Saturday was the happiest day of the week for those who had permission to leave for the weekend. Or, rather, the happiness began on Friday night, after the evening meal, with the movie in the improvised auditorium with wooden benches and a roof of corrugated iron. That movie was a foretaste of freedom. On Saturday the bugle blew reveille almost before it was light, since that was the day for field maneuvers. We went out into the wide-open spaces of La Perla and it was fun playing war games — setting up ambushes, taking a hill by assault, breaking a siege — especially if the lieutenant who was heading the company was Lieutenant Bringas, a model officer, who took maneuvers very seriously and sweated as much as we did. Other officers took things easier and confined themselves to intellectual leadership. The likable Lieutenant Anzieta, for instance, one of the most indulgent ones it fell to my lot to serve under. He had a grocery store; we could order packages of caramels and cookies from him, which he sold to us more cheaply than the price we paid for them on the street. I invented a little poem for him, which we sang to him while in formation:
Si quiere el cadete
If the cadet
ser un buen atleta
Wants to be a good athlete
que coma galleta
Let him buy cookies
del teniente Anzieta.
From Lieutenant Anzieta.
On finishing my first year at Leoncio Prado, I told my father I wanted to apply for admission to the Naval Academy. I don’t know why I did that, since by that time I knew only too well that my temperament was incompatible with military life; perhaps so as to stick to my guns — a character trait that has got me into a lot of hot water — or because being a cadet at the Naval Academy would have meant my emancipation from my father’s tutelage, something I dreamed of day and night. To my surprise, he replied that he did not approve of that decision and that, therefore, he would not give me the money that had to be put up as a fee in order to take the entrance examination. With the bitterness I felt toward him, I attributed this refusal to his stinginess — a defect, moreover, that he was not free of — for one of the reasons he put forward, also, was that, according to the regulations, if a cadet, after three or four years at the Naval Academy, asked for a discharge, he was obliged to reimburse the navy for everything that his education had cost. And my father was sure that I would not last at the Academy.
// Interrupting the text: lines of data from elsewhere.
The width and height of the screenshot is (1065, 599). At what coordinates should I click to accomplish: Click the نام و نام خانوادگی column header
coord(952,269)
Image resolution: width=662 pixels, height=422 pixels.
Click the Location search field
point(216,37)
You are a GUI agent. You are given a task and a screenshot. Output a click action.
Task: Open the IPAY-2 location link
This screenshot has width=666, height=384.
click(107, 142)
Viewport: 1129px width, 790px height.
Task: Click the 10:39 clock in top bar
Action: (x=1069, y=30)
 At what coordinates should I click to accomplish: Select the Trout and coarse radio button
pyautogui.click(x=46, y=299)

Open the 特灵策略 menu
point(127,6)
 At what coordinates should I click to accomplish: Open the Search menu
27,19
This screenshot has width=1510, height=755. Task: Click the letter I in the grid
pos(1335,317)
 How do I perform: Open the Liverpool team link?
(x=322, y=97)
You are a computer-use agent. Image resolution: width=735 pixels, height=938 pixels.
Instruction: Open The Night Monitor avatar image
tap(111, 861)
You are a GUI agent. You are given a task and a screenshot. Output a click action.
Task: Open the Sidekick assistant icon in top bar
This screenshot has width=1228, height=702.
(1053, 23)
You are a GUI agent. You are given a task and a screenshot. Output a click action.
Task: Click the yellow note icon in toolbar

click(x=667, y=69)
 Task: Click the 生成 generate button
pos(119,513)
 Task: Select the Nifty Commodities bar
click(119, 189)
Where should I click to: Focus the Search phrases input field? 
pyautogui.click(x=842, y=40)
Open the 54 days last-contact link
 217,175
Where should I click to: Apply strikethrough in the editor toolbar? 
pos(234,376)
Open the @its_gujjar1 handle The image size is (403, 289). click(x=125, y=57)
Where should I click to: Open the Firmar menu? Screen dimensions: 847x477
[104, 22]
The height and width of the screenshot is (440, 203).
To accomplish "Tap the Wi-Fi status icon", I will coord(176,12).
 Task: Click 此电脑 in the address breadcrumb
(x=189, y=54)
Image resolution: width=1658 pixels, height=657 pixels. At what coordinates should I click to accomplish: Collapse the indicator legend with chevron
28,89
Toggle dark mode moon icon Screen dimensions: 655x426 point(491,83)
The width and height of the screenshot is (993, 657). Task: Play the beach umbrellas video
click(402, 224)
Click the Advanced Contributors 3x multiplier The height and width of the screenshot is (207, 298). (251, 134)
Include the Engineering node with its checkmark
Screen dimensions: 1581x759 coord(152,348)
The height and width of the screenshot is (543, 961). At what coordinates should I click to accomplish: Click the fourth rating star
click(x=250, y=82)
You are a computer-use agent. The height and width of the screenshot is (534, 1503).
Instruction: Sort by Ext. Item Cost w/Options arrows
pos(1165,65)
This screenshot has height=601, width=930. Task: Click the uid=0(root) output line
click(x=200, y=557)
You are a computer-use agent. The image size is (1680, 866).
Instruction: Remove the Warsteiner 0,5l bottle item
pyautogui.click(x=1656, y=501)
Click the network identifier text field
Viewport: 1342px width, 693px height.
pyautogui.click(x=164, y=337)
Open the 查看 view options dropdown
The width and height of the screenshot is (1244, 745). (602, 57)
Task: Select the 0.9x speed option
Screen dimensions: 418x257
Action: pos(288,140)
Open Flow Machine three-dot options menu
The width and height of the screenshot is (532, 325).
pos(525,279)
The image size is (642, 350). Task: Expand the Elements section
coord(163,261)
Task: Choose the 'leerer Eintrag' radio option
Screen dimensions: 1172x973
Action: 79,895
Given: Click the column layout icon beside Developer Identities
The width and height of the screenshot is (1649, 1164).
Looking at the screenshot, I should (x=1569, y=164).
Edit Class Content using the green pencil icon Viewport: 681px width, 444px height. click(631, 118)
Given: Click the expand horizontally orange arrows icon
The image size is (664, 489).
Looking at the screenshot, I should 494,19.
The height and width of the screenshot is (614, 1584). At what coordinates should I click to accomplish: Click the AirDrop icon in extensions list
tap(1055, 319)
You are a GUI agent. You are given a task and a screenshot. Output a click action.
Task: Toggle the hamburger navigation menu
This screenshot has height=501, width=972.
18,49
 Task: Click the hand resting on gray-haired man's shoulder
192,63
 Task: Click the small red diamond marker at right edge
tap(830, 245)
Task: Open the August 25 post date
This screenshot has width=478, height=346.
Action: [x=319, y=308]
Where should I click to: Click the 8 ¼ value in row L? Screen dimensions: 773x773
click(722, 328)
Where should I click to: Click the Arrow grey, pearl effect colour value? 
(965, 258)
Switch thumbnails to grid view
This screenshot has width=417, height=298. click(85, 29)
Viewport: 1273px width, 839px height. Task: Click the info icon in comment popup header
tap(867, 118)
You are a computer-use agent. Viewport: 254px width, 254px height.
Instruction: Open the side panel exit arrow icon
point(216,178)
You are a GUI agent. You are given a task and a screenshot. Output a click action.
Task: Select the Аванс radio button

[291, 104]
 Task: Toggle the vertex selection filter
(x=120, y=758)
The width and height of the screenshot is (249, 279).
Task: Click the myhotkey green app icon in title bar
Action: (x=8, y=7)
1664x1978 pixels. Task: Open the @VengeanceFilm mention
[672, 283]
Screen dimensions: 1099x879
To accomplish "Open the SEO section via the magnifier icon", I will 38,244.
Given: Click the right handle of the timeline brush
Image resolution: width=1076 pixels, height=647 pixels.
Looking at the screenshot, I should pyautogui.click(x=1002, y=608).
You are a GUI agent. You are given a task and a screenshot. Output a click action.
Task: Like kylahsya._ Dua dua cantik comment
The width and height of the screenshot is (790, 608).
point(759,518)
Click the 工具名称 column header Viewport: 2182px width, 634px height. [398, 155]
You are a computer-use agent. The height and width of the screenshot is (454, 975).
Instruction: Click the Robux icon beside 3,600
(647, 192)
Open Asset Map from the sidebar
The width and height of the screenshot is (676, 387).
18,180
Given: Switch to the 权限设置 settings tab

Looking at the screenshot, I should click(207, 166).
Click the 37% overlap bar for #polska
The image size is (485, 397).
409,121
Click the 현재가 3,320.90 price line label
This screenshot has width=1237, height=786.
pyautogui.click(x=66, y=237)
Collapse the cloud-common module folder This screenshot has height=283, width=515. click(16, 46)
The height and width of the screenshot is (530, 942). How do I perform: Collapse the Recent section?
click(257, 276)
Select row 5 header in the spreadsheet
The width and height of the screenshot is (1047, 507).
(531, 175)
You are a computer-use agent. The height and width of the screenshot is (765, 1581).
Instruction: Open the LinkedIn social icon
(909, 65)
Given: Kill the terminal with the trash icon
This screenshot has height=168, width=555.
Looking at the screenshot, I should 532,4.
Despite his refusal, however, I went to La Punta to get the list of requirements for entering the Academy (I had thought that I would ask my uncles for the money to enroll), but at the Academy I discovered that in any case I would not have been able to request admission that year, since candidates had to be past fifteen before doing so and I wouldn’t be fifteen until March 1951. I had to wait another year, then.
In that summer of 1951 my father took me to work with him in his office. The International News Service was in the first block of the Jirón Carabaya, in the Calle Pando, a few meters from the Plaza San Martín, on the first floor of an old building. The office, at the end of a long corridor with a floor covered in yellow tiles, consisted of two large rooms, the first of which was divided by partitions into two areas: in one, the radio operator received the news dispatches, and in the other, the editors translated them into Spanish and adapted them so as to send them on to La Crónica, which had exclusive rights to all the services of the International News Service. The room in the back was my father’s office.